* [DATA TO EXAMINE]

--*--

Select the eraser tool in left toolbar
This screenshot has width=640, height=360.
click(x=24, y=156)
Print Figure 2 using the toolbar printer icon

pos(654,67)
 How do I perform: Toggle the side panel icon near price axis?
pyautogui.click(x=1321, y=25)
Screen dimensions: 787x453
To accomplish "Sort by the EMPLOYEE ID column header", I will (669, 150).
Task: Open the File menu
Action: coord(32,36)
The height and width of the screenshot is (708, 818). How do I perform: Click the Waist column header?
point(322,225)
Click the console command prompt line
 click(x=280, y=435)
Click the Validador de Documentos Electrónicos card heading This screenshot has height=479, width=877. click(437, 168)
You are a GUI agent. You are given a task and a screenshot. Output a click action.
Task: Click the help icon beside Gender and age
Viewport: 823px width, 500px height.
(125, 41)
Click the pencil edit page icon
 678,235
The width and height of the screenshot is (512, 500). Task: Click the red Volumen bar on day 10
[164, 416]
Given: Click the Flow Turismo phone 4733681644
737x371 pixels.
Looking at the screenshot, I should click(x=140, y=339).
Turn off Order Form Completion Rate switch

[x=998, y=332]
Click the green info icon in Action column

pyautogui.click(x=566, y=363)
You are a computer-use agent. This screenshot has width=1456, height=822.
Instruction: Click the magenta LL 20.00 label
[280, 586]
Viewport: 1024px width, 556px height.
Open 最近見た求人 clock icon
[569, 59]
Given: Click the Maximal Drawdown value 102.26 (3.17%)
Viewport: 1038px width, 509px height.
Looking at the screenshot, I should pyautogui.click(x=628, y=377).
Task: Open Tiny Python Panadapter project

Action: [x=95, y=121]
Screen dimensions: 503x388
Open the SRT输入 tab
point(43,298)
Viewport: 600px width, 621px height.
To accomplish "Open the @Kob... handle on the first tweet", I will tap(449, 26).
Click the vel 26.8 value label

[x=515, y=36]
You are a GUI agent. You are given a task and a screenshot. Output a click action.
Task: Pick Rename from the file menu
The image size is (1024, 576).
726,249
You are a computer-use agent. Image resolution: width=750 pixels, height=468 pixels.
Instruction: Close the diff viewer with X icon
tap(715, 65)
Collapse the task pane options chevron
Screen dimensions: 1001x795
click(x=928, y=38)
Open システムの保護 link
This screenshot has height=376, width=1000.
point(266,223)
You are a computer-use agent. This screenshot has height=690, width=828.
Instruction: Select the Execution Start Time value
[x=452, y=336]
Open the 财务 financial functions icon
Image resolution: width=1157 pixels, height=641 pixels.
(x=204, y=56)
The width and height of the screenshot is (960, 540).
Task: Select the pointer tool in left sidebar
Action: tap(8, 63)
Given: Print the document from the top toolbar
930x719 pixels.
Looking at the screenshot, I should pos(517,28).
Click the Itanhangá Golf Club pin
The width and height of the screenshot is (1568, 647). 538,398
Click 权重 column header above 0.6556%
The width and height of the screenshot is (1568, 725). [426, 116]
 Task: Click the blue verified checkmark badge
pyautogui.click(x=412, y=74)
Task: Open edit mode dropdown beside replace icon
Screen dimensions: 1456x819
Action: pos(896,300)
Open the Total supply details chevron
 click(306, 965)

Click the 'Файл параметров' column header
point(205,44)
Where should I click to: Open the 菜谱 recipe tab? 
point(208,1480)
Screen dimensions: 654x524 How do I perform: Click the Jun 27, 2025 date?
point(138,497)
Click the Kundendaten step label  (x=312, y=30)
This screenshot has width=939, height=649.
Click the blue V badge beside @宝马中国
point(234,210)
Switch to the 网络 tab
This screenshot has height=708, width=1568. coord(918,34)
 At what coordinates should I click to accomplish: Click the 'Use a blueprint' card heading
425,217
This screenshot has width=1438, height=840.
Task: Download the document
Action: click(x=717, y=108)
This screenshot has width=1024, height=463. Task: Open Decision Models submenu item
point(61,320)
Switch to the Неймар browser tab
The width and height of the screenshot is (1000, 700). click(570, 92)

--*--

Please return the data above in full, without altering a single line.

* [ANSWER AREA]
Select the eraser tool in left toolbar
This screenshot has width=640, height=360.
click(x=24, y=156)
Print Figure 2 using the toolbar printer icon

pos(654,67)
 How do I perform: Toggle the side panel icon near price axis?
pyautogui.click(x=1321, y=25)
Screen dimensions: 787x453
To accomplish "Sort by the EMPLOYEE ID column header", I will (669, 150).
Task: Open the File menu
Action: coord(32,36)
The height and width of the screenshot is (708, 818). How do I perform: Click the Waist column header?
point(322,225)
Click the console command prompt line
 click(x=280, y=435)
Click the Validador de Documentos Electrónicos card heading This screenshot has height=479, width=877. click(437, 168)
You are a GUI agent. You are given a task and a screenshot. Output a click action.
Task: Click the help icon beside Gender and age
Viewport: 823px width, 500px height.
(125, 41)
Click the pencil edit page icon
 678,235
The width and height of the screenshot is (512, 500). Task: Click the red Volumen bar on day 10
[164, 416]
Given: Click the Flow Turismo phone 4733681644
737x371 pixels.
Looking at the screenshot, I should click(x=140, y=339).
Turn off Order Form Completion Rate switch

[x=998, y=332]
Click the green info icon in Action column

pyautogui.click(x=566, y=363)
You are a computer-use agent. This screenshot has width=1456, height=822.
Instruction: Click the magenta LL 20.00 label
[280, 586]
Viewport: 1024px width, 556px height.
Open 最近見た求人 clock icon
[569, 59]
Given: Click the Maximal Drawdown value 102.26 (3.17%)
Viewport: 1038px width, 509px height.
Looking at the screenshot, I should pyautogui.click(x=628, y=377).
Task: Open Tiny Python Panadapter project

Action: [x=95, y=121]
Screen dimensions: 503x388
Open the SRT输入 tab
point(43,298)
Viewport: 600px width, 621px height.
To accomplish "Open the @Kob... handle on the first tweet", I will tap(449, 26).
Click the vel 26.8 value label

[x=515, y=36]
You are a GUI agent. You are given a task and a screenshot. Output a click action.
Task: Pick Rename from the file menu
The image size is (1024, 576).
726,249
You are a computer-use agent. Image resolution: width=750 pixels, height=468 pixels.
Instruction: Close the diff viewer with X icon
tap(715, 65)
Collapse the task pane options chevron
Screen dimensions: 1001x795
click(x=928, y=38)
Open システムの保護 link
This screenshot has height=376, width=1000.
point(266,223)
You are a computer-use agent. This screenshot has height=690, width=828.
Instruction: Select the Execution Start Time value
[x=452, y=336]
Open the 财务 financial functions icon
Image resolution: width=1157 pixels, height=641 pixels.
(x=204, y=56)
The width and height of the screenshot is (960, 540).
Task: Select the pointer tool in left sidebar
Action: tap(8, 63)
Given: Print the document from the top toolbar
930x719 pixels.
Looking at the screenshot, I should pos(517,28).
Click the Itanhangá Golf Club pin
The width and height of the screenshot is (1568, 647). 538,398
Click 权重 column header above 0.6556%
The width and height of the screenshot is (1568, 725). [426, 116]
 Task: Click the blue verified checkmark badge
pyautogui.click(x=412, y=74)
Task: Open edit mode dropdown beside replace icon
Screen dimensions: 1456x819
Action: pos(896,300)
Open the Total supply details chevron
 click(306, 965)

Click the 'Файл параметров' column header
point(205,44)
Where should I click to: Open the 菜谱 recipe tab? 
point(208,1480)
Screen dimensions: 654x524 How do I perform: Click the Jun 27, 2025 date?
point(138,497)
Click the Kundendaten step label  (x=312, y=30)
This screenshot has width=939, height=649.
Click the blue V badge beside @宝马中国
point(234,210)
Switch to the 网络 tab
This screenshot has height=708, width=1568. coord(918,34)
 At what coordinates should I click to accomplish: Click the 'Use a blueprint' card heading
425,217
This screenshot has width=1438, height=840.
Task: Download the document
Action: click(x=717, y=108)
This screenshot has width=1024, height=463. Task: Open Decision Models submenu item
point(61,320)
Switch to the Неймар browser tab
The width and height of the screenshot is (1000, 700). click(570, 92)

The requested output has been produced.